Wilt Chamberlain’s block of Gus Johnson’s slam is the stuff of legends, even though there is no visual proof.
Although the moment isn’t captured on camera or in a picture, it undoubtedly exists.
The day after the dramatic blow, Nov. 26, 1966, in Baltimore, when Chamberlain’s Philadelphia 76ers defeated Johnson’s Baltimore Bullets 129-115, the Baltimore Sun reported on it. The publication said that Johnson’s shoulder was “wrenched” as a result of Chamberlain’s massive hit.
Wilt Chamberlain “dislocated the shoulder of the powerful Gus Johnson when he blocked one of Gus’ dunks,” according to the Los Angeles Times on February 26, 1981.

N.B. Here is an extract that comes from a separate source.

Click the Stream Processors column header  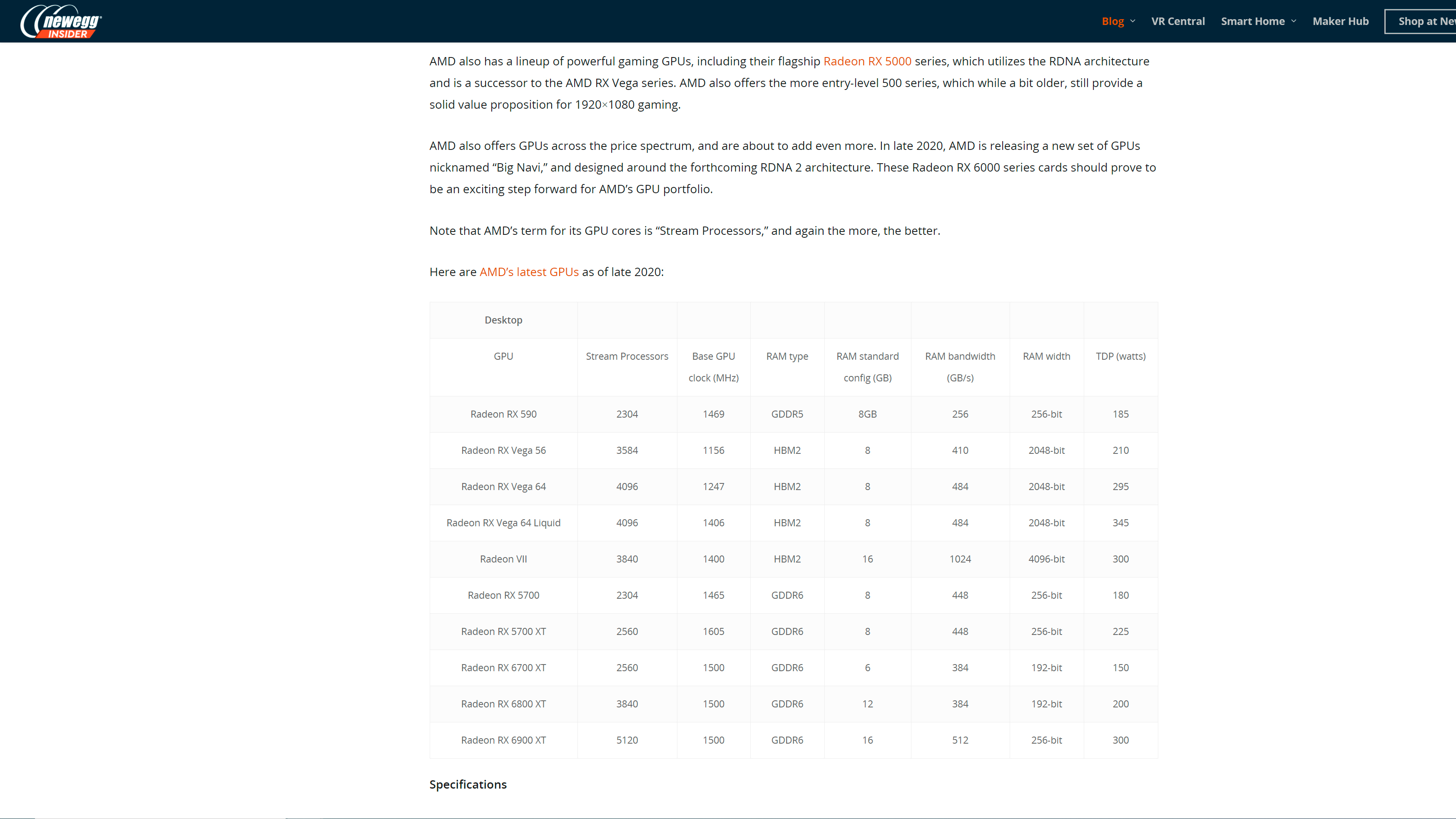pos(627,357)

The Philadelphia Inquirer on Oct. 26, 1986, got the scoop from Billy Cunningham, who witnessed the event: “It was Gus against Wilt,” Cunningham said. “Gus went in to dunk, and Wilt caught the ball, threw Gus to the floor, and they had to take Gus off the floor with a dislocated shoulder.” Imagine if this kind of debilitating block was registered in the YouTube age. It’d be plastered into our digital minds and never forgotten. Instead it occurred in an era when players were supposedly plodding, slow, uncoordinated or some combination of the three. And if you possessed some measure of athleticism you were unfairly taking advantage of the physically unfortunate. Rare is the footage to combat these prevailing myths.